Before implementation, referrals moved between multiple units with little transparency, creating inconsistent pathways and hidden delays.
“For the first time, we had the whole waiting list in one place,” Professor Andrews said.
“It turned out it wasn’t longer, it was just visible.”
The researchers argued the approach offered a scalable solution for high-volume procedures beyond endoscopy, particularly where indications were well defined.
They also pointed to broader system benefits, including cost savings and reduced harm from unnecessary interventions.
“This platform would probably need to be sited at either large local health district, local health network level, or at state level, just because of the way our health system is organised,” said Professor Andrews.
“But it equally could be taken on by the Australian National Digital Health Agency, and it could be part of my health record. There’s any number of ways this approach could be applied.”
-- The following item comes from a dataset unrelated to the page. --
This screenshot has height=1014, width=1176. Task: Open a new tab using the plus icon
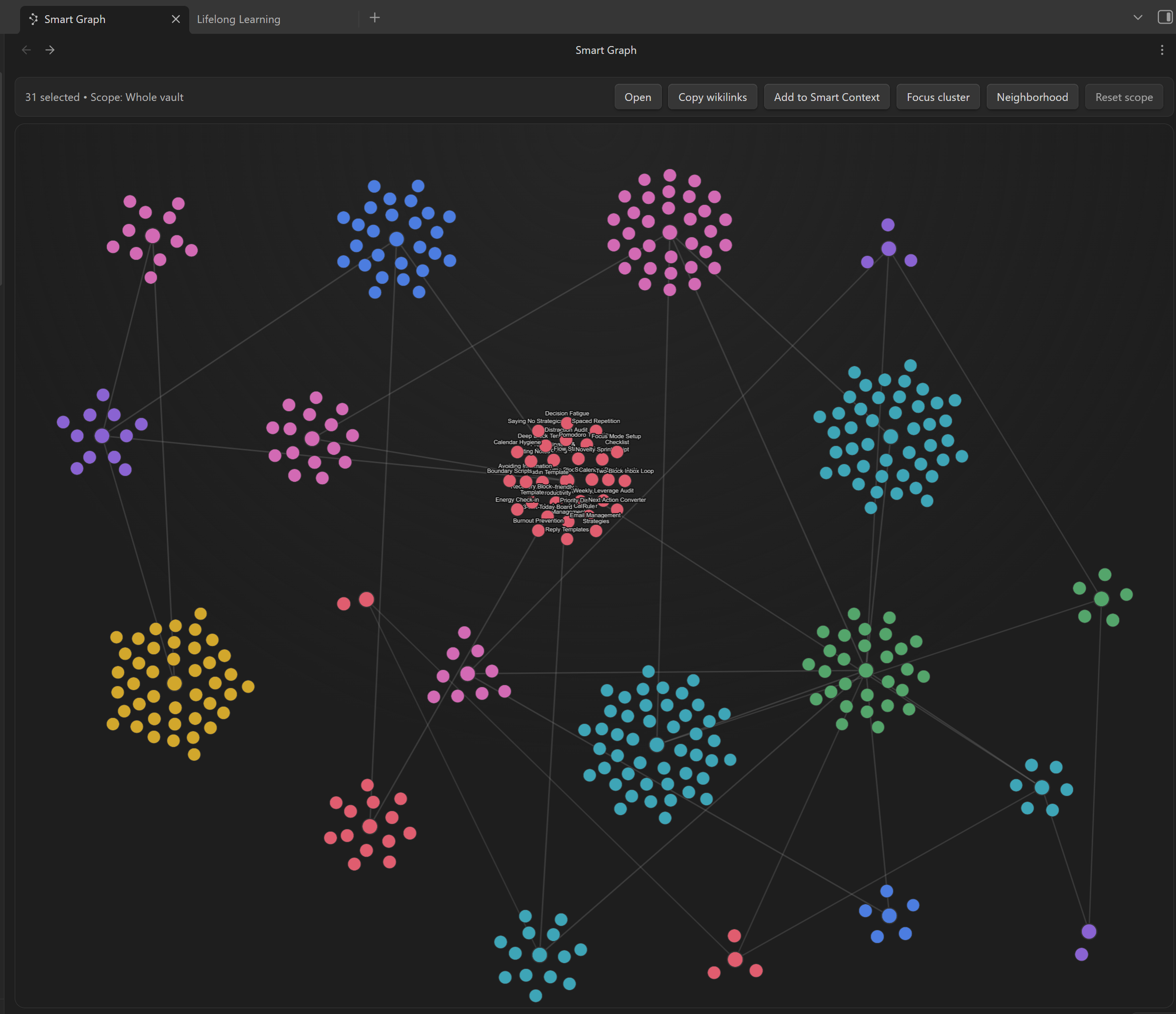(375, 18)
But the transition has not been frictionless. Changing entrenched workflows and redistributing decision-making authority proved challenging, with some clinicians wary of losing autonomy despite being involved in developing the triage criteria.
“The big issue is persuading medical staff to actually adopt these systems,” Professor Andrews said.
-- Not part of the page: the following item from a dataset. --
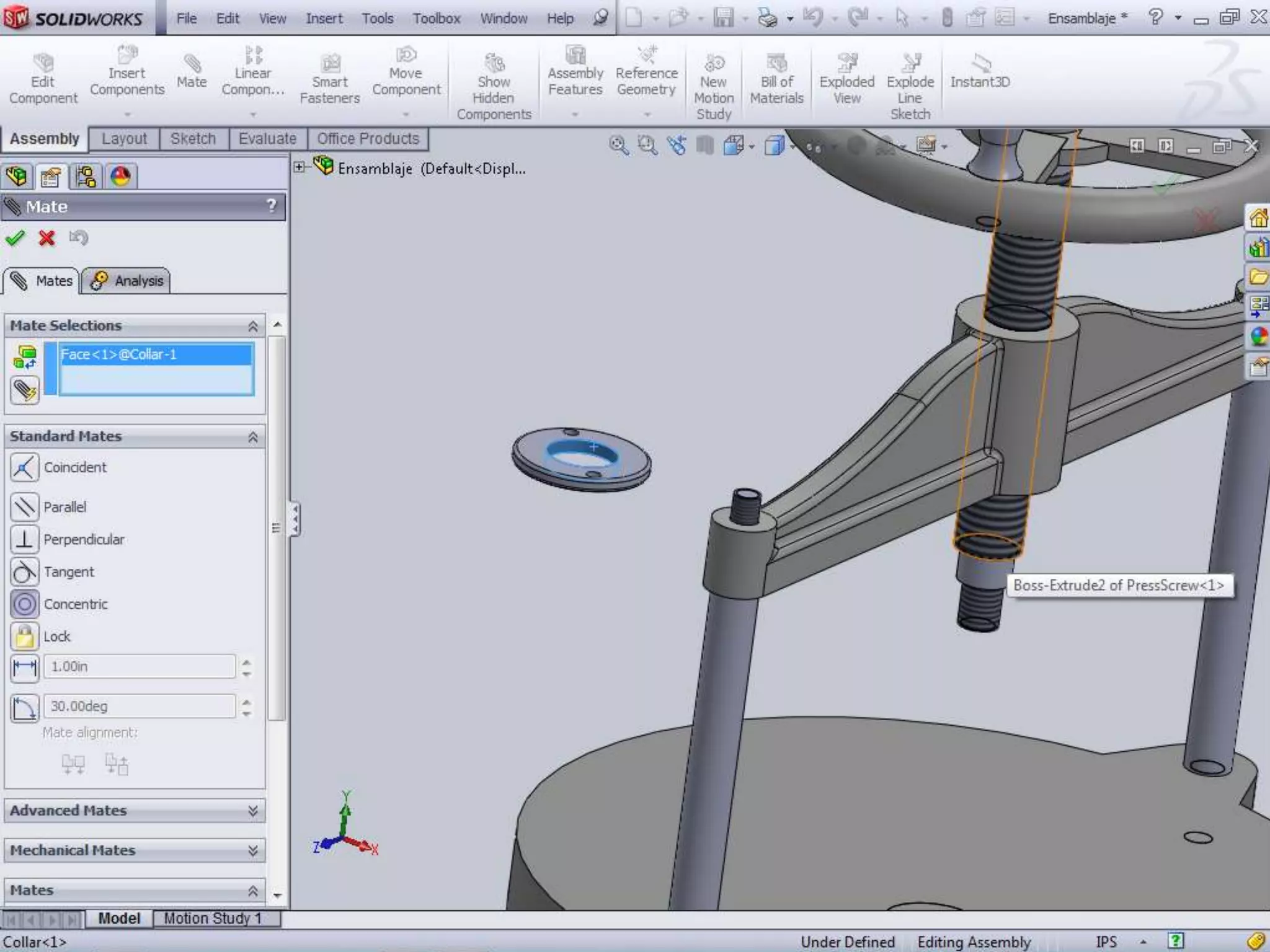Screen dimensions: 1270x952
Task: Open the New Motion Study tool
Action: (714, 64)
“People say they want to fix waiting lists and make care fairer, but when you change how decisions are made, it can feel uncomfortable.”
Even so, she believes the evidence is now too strong to ignore.
“We’ve shown you can safely decline about 25 per cent of referrals without harming patients,” she said.
“That’s capacity you can redirect to people who genuinely need care.”
The researchers called for broader adoption, potentially at state or national level, and integration with existing digital health infrastructure. Professor Andrews said the technology to support this already existed.
“We do this seamlessly in banking and retail,” she said.
“Why aren’t we enabling healthcare in the same way?”
The researchers agreed in their conclusion.
“A single digital entry point for endoscopic procedures is feasible and can be done. It enables a health service to deliver a more consistent and reliable service and to have the data to support a robust assurance framework,” they wrote.
“It can reduce harm and save costs by reducing LVC, in the endoscopy suite and outpatients.
“This creates additional internal capacity for progressing referrals for those in need without additional resources consumed.
“This approach helps avoid capacity and waitlist issues recently highlighted in NSW [in media reports referring to patients waiting for up to a year for cancer diagnoses at a Sydney hospital] making implementation worth considering more broadly.”